Jobs To Be Done
A framework for understanding customer needs by focusing on the 'job' they're trying to accomplish, not the product they're buying.
Also known as: JTBD, Jobs-to-be-Done Framework, Outcome-Driven Innovation
Category: Frameworks
Tags: products, ux, innovations, businesses, customer-research, frameworks
Explanation
Jobs To Be Done (JTBD) is a theory of consumer action that focuses on understanding why customers 'hire' products or services to accomplish specific jobs in their lives. It shifts the focus from demographics and product features to the underlying progress customers are trying to make.
**Core Concept**:
Customers don't buy products—they hire them to do a job. A 'job' is the progress a person is trying to make in a particular circumstance.
**The Famous Milkshake Example**:
Clayton Christensen found that people 'hired' milkshakes for different jobs:
- Morning commuters: Hired for a long, engaging breakfast that wouldn't make a mess
- Afternoon parents: Hired to placate children as a treat
Same product, different jobs—requiring different improvements.
**The JTBD Framework**:
1. **Job Statement**: "When I [situation], I want to [motivation], so I can [expected outcome]"

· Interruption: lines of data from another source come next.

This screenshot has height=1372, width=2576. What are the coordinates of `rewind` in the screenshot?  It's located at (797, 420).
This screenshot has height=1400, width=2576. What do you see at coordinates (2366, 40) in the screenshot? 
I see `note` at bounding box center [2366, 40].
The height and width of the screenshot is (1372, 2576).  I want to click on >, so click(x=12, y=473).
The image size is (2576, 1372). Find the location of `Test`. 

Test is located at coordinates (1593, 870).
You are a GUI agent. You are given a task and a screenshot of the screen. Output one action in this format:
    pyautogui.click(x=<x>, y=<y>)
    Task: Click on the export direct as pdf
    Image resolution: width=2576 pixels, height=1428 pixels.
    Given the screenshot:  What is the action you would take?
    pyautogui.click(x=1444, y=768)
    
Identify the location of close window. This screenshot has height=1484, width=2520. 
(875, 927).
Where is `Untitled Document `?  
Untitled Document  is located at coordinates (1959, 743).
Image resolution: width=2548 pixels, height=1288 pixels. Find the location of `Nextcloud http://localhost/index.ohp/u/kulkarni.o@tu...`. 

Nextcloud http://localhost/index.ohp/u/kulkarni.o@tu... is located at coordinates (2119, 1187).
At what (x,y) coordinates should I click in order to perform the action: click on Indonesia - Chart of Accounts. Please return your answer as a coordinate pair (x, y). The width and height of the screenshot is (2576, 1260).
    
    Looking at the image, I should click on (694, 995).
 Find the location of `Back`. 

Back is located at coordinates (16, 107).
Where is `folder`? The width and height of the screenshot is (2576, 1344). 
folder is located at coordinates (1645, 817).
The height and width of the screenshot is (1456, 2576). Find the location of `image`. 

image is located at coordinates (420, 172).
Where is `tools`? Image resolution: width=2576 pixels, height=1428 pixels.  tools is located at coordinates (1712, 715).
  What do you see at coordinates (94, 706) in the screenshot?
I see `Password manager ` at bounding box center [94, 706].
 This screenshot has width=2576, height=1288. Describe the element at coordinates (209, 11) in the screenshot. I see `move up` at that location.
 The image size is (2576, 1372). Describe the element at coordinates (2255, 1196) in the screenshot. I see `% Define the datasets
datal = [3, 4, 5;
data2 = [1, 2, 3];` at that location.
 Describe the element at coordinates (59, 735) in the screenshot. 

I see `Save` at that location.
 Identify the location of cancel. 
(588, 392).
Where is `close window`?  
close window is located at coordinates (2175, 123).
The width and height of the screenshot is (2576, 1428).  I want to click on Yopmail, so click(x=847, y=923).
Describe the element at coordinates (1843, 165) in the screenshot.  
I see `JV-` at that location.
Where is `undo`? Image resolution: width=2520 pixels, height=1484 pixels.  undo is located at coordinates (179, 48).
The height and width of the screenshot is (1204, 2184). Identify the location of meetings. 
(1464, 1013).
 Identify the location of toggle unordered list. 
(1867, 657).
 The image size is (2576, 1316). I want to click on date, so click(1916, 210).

2. **Functional aspects**: The practical task to accomplish
3. **Emotional aspects**: How the customer wants to feel
4. **Social aspects**: How the customer wants to be perceived
**Key Principles**:
- Jobs are stable over time (even as solutions change)
- People have jobs, not demographics
- Competition is defined by the job, not the product category
- Understanding the job reveals non-obvious competitors
**Applications**:
- **Product development**: Design for the job, not assumed features
- **Marketing**: Speak to the job being done
- **Innovation**: Find jobs that are underserved
- **Competitive analysis**: Identify all solutions competing for the same job
**Questions to Uncover Jobs**:
- What progress is the customer trying to make?
- What are the circumstances of their struggle?
- What obstacles are in their way?
- What tradeoffs are they currently making?
JTBD was popularized by Clayton Christensen and is foundational to outcome-driven innovation.